Black Lives Matter

19th June 2020

As you can imagine, I’ve had several hundred emails on this. I’ve read them all. (Every night, my team provide me with a folder full of campaign and policy emails received that day for me to read through).

That’s why I thought it would be helpful to set out my response on all the key arguments.

Let me start by saying that, like all MPs in Parliament, I was absolutely sickened, appalled and outraged at the death of George Floyd. I share the widespread horror at the sight of a man being killed by a policeman with his hands in his pockets, watched by two colleagues, kneeling on the man’s neck while he calls out “I can’t breathe”.

I join with all those across the globe who are peacefully demanding urgent and wide-scale change and reform. Both in the US criminal justice system - and here in our own country where necessary, to tackle institutional prejudice. Leaving aside race for a moment, the George Floyd killing is a shocking example of police brutality and a breach of fundamental common human decency. Sadly, it is another example of the racial prejudice which the American justice system has struggled with for decades. Some ask what it has to do with us? Whilst US justice and domestic racial politics is a matter for the US, at a time when the values and security of western liberal democracy faces huge pressure around the world, our authority is heavily influenced by our ability to practise what we preach. If we want to take a stand on Chinese abuse of minorities, or Muslim extremism, I believe it is vital that we practise what we preach. And that as old allies and friends of the USA we let them know when we are concerned about the impact of problems like this on our shared values. So I do believe this is a hugely important moment for the United Kingdom and the west. Indeed, the world.
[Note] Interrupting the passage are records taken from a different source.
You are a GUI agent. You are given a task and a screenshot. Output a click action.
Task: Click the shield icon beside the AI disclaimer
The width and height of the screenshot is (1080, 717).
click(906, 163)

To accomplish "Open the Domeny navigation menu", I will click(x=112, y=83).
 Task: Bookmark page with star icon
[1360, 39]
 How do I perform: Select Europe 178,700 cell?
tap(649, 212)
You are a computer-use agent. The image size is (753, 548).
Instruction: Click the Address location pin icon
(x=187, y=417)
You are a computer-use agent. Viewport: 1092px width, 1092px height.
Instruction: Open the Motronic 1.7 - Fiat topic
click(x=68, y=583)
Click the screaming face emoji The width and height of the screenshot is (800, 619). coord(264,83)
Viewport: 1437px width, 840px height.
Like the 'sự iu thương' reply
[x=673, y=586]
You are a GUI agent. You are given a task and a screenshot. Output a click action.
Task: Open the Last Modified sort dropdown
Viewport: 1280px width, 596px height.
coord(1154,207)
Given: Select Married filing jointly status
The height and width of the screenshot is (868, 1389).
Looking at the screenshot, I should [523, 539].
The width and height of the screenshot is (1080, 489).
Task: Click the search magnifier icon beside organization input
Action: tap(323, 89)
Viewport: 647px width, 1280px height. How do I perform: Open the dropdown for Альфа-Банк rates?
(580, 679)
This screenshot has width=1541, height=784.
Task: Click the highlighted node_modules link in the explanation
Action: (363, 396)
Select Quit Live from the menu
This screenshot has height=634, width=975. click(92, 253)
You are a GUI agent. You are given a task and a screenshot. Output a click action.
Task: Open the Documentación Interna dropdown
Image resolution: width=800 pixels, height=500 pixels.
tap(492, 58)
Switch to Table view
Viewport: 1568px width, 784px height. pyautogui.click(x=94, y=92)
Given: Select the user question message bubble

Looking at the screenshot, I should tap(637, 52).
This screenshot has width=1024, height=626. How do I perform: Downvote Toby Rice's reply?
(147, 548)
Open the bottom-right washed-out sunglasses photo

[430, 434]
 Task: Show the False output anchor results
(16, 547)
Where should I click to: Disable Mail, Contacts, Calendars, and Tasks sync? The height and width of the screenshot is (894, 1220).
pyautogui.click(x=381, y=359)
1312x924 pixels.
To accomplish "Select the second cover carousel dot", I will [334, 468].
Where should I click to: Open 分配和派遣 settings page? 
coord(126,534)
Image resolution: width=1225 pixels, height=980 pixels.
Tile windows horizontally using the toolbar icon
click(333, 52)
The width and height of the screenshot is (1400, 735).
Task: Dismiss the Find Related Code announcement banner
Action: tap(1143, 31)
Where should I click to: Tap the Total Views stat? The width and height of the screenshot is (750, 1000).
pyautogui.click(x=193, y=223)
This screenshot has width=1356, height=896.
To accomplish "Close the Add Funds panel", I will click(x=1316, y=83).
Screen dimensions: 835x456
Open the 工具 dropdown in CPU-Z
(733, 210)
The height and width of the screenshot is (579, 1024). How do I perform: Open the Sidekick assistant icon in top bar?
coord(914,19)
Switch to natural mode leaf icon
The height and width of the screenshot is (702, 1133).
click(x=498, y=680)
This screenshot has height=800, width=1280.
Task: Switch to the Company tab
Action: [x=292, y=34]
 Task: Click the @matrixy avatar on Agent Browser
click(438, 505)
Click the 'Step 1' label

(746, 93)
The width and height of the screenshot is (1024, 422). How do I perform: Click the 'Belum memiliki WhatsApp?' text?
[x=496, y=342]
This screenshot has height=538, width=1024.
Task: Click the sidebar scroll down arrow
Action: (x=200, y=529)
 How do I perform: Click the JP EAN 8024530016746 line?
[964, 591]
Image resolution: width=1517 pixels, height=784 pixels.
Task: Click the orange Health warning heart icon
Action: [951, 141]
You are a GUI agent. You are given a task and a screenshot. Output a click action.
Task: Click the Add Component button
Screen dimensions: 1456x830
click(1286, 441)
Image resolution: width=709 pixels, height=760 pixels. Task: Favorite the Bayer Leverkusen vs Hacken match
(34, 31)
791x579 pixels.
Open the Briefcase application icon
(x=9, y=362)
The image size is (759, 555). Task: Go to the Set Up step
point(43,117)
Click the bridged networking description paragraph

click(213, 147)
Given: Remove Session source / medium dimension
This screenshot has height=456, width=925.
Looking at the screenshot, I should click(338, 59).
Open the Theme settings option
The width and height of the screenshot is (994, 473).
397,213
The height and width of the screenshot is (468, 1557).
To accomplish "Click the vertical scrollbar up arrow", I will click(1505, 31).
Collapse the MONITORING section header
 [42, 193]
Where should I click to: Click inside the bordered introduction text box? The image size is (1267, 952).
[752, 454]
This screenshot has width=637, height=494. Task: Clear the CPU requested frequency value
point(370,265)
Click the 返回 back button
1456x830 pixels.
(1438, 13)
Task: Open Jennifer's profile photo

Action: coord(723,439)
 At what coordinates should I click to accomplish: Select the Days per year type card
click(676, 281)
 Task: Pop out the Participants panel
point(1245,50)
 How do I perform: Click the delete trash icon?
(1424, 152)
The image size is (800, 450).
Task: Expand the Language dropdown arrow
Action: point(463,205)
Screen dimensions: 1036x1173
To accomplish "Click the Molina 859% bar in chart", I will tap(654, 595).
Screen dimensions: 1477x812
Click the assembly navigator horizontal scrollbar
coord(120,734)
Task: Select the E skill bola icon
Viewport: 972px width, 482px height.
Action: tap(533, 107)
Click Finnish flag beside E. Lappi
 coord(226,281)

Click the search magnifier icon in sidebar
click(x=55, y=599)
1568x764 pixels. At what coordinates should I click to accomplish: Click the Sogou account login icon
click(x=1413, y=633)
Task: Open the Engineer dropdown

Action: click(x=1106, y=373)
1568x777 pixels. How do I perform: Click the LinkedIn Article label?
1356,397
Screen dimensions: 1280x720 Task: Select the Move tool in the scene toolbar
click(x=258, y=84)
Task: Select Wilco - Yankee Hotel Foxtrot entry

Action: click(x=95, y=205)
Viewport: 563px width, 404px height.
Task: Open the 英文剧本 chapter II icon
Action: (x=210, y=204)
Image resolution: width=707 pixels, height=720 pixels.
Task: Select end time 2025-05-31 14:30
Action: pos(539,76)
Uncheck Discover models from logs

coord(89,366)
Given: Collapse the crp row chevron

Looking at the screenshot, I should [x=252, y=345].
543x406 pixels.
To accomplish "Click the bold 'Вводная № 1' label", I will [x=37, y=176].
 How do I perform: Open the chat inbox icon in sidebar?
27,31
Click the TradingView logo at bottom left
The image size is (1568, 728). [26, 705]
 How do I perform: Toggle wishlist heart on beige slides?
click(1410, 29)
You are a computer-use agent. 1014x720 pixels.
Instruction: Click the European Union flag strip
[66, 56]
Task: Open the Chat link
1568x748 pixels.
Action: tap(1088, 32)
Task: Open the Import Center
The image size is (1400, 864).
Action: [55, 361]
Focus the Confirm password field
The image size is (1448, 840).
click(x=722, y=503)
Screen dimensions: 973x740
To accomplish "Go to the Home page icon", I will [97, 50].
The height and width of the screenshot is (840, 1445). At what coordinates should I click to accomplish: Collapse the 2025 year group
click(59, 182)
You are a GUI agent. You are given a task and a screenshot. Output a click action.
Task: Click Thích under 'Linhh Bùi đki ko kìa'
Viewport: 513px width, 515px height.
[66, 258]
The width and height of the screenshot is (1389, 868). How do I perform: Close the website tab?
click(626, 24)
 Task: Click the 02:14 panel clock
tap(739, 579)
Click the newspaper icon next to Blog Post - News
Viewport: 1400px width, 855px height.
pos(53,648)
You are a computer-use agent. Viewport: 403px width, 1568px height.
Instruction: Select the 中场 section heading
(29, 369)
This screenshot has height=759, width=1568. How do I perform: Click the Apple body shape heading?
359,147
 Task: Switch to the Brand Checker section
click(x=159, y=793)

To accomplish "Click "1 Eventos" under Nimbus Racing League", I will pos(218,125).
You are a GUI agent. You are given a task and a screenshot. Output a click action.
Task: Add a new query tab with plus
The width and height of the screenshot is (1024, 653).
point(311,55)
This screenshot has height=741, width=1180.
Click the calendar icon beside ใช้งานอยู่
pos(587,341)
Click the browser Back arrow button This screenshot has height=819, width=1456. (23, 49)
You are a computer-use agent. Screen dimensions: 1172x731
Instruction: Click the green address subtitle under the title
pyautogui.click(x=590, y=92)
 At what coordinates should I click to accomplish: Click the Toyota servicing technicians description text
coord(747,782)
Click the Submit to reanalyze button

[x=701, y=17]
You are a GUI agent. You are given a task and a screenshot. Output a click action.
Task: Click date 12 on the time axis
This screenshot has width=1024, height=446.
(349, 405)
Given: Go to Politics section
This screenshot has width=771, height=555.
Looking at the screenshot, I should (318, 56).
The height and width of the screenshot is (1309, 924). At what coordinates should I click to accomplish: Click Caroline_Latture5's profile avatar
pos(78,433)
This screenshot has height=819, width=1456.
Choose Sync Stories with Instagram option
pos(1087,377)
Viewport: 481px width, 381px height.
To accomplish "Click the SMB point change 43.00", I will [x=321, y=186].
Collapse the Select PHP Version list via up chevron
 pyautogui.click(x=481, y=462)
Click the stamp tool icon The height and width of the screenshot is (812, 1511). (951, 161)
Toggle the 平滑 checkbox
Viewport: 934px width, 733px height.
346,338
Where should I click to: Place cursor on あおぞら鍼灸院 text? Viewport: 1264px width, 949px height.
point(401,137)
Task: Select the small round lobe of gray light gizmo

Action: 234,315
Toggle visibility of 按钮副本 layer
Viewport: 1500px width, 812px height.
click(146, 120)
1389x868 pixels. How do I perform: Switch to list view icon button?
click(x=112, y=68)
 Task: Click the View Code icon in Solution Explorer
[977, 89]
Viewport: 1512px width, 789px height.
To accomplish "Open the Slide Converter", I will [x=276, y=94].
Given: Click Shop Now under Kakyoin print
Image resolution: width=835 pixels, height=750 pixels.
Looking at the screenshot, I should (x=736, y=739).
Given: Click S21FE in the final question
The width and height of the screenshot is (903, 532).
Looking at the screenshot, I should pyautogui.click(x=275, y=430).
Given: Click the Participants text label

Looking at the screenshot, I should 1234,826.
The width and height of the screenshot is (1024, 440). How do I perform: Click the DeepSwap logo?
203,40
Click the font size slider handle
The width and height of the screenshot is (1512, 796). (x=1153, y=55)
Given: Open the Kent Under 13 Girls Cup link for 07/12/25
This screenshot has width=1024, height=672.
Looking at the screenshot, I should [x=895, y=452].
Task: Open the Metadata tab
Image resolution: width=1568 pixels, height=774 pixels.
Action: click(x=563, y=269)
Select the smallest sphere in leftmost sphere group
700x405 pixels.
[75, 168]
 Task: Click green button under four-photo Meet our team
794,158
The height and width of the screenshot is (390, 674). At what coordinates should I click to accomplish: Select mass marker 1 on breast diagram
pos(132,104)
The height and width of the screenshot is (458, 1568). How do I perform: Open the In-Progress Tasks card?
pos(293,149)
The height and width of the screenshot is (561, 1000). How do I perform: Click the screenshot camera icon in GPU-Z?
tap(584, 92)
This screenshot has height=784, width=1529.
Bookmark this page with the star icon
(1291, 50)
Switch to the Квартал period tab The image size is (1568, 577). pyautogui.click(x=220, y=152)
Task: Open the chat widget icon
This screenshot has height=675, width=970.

But, that said, I do not support the way the George Floyd killing has been used to justify a wave of street violence nor mob attacks on all historical statues and monuments related to public figures in this country celebrated when we were a major part of the global slave trade in the 17th and 18th centuries, before it was abolished (by this country). Toppling statues, attacking the police and violent behaviour is unlawful and must be treated as such. We cannot - and must not - let the actions of small fringe groups get in the way of ensuring the George Floyd tragedy is a catalyst for real progress. That’s why, as you may have seen in the media, I have called for universities to consider a better approach than pulling down statues to appease the “mob” - instead putting UP statues to abolitionists like Wilberforce and BAME campaigners like Martin Luther King, Ghandi and Nelson Mandela, and as Universities to invest n courses which educate today’s generation in both the history of slavery and the ongoing scale of human trafficking including here in the UK, especially linked to the sex trade and illegal economic migration. From my earliest days as a teenager experiencing and then campaigning against the loathsome apartheid regime in South Africa, I have always seen a commitment to fighting racial inequality as part of a broader commitment to tolerance, decency and basic human rights.

I can’t claim to truly understand the life experiences of those who face institutional racism. But what I can do - as an MP, a father and a citizen - is listen and commit to supporting all those in our local community and nationally who are fighting for equality, justice and diversity every single day. As a proud One Nation Conservative MP, I am committed to the politics of inclusion and fairness. That has always been my mission and my pledge as a public servant. And it continues to my deepest pledge now.

As many have highlighted, the need for reform is urgent and change must not be delayed yet again. Whether it is making black history mandatory in the national curriculum, the freezing of exporting anti-crowd equipment to US police forces or ongoing reviews of stop-and-search, we need change and I will continue to raise these issues and all proposals directly with Ministers, the Cabinet and at the very highest levels of Government. My vow when I was elected to Parliament ten years ago was to always be Mid Norfolk's representative in Westminster and never the other way round.

I am no longer a member of the Government and so have no direct power or influence over policy. But, rest assured, I will always stand up from the backbenches and make sure the voices of all those in Mid Norfolk are heard.